You need a philosophy and the ability to think independently...It doesn't make any difference what other people think of a stock. What matters is whether you know enough to evaluate the business.

You should be able to write down on a yellow sheet of paper, 'I'm buying General Motors at $22, and GM has [566] million shares for a total market value of $13 billion, and GM is worth a lot more than $13 billion because _______________." And if you can't finish that sentence, then you don't buy the stock.

The key is not to be seduced by crazy ideas, but instead just stick to the fundamentals year after year. Academia doesn't get too interested in us -- we're too simple. What would the professors do? A great many of the formulas [they use to analyze securities and markets] are dead wrong. They exist purely to give the intellectual class something to do. We don't do anything just exercise our intellectual proclivity for mathematical formulas.

There's no reason we should become fearful if a stock goes down. If a stock goes down 50%, I'd look forward to it. In fact, I would offer you a significant sum of money if you could give me the opportunity for all of my stocks to go down 50% over the next month.

In that single sentence Buffett captured the difference between investing and speculating: An investor, like Buffett, wants the price of a stock to fall below the value of its underlying business so he can buy even more and hold for as long as possible. A speculator (like Jim Cramer) only wants the price of a stock to go up, with no regard for the value of the underlying business at all, so he can sell as fast as possible. To the investor, the market's opinions do not matter. To the speculator, they are the only thing that matters.

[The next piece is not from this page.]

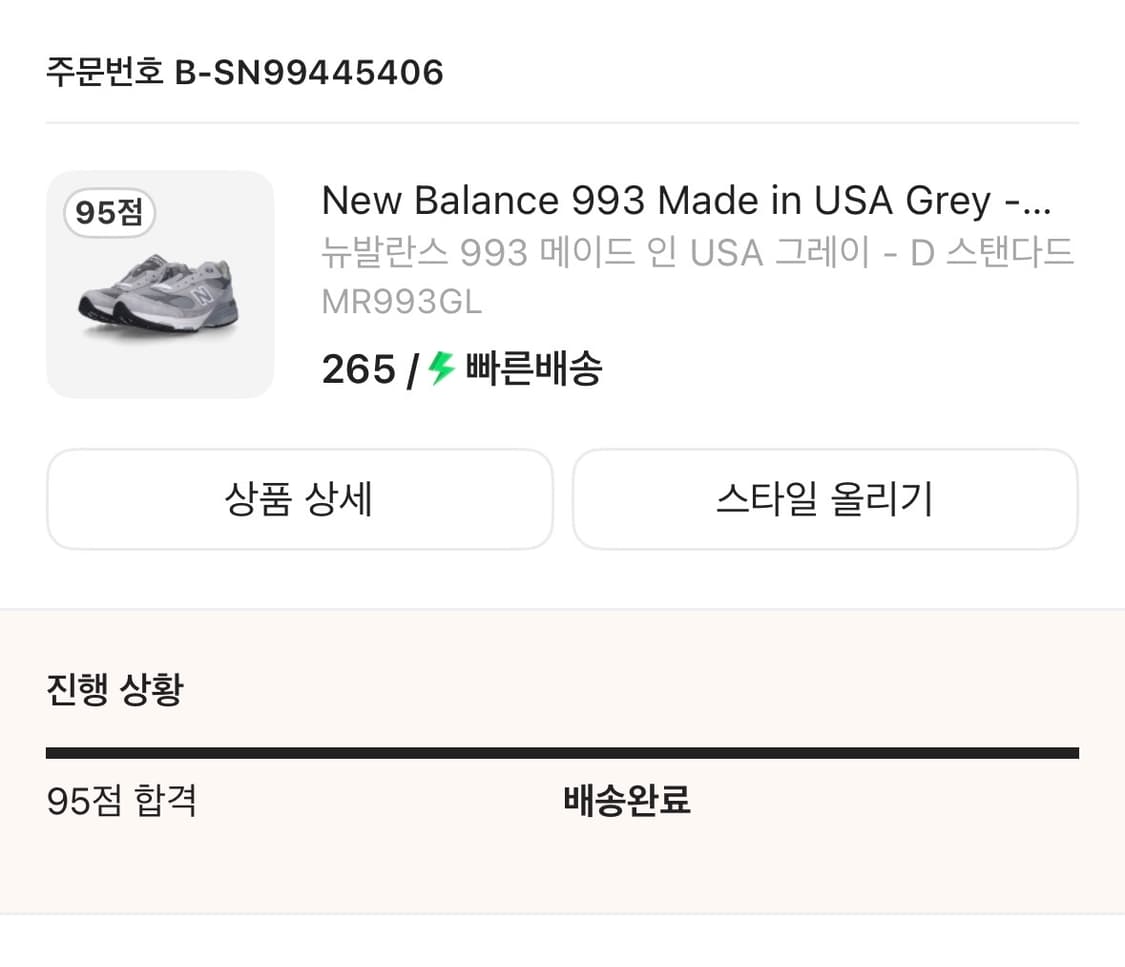
Task: Click the 95점 score badge on thumbnail
Action: pyautogui.click(x=108, y=212)
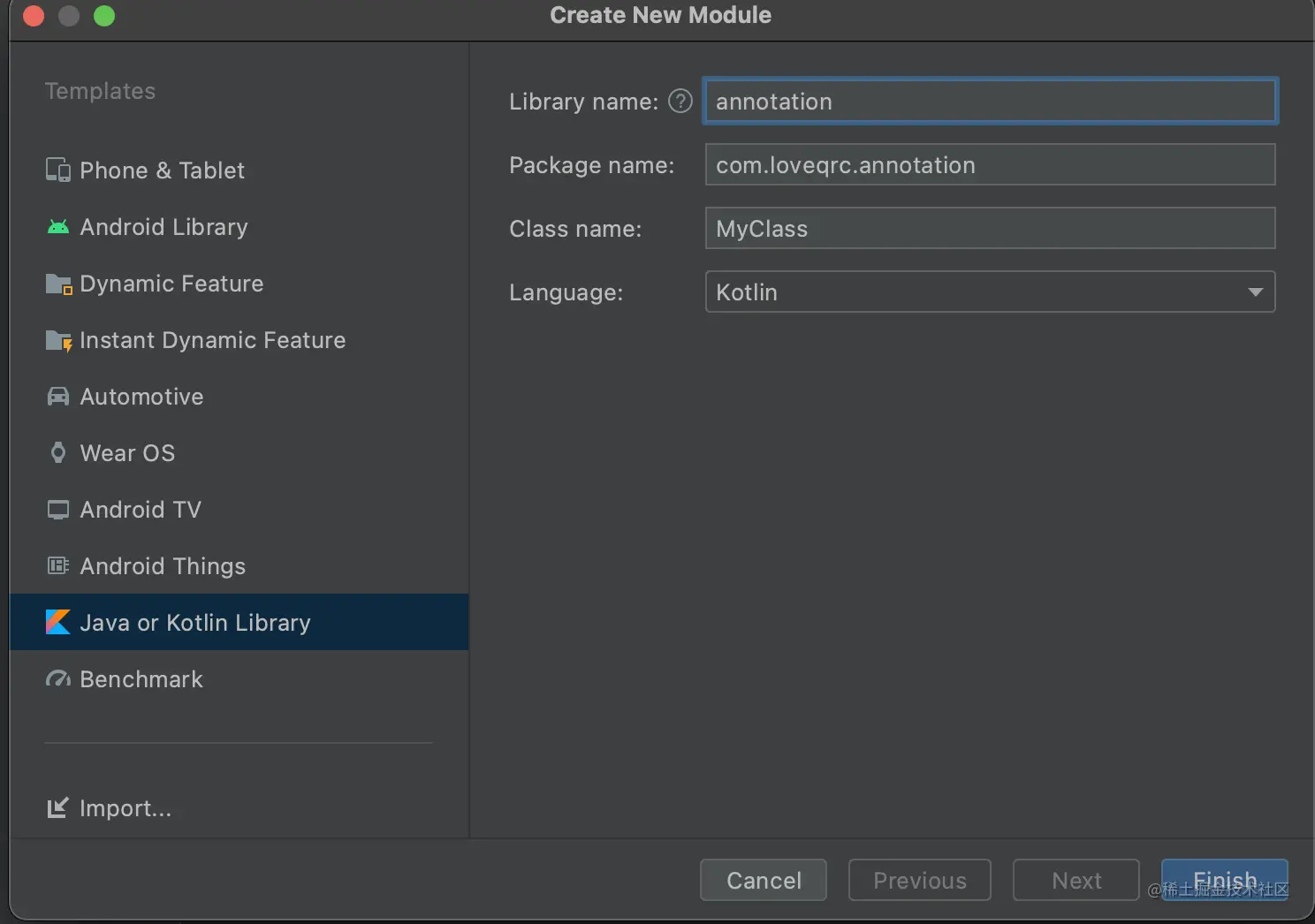Click the Dynamic Feature folder icon
1315x924 pixels.
click(x=57, y=284)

A Chinese reporter asked whether Berkshire will be buying more stocks in China now that its market has fallen by almost half, and what the next year will hold for Chinese investors. Buffett's answer held a lesson for investors based anywhere. "We're not in the business of forecasting what the market will do in the next year," said Buffett. "But if a market goes down, we like that. There's no way Charlie and I get upset when stocks go down. We like it, because falling prices give us the opportunity to buy more good businesses at better prices."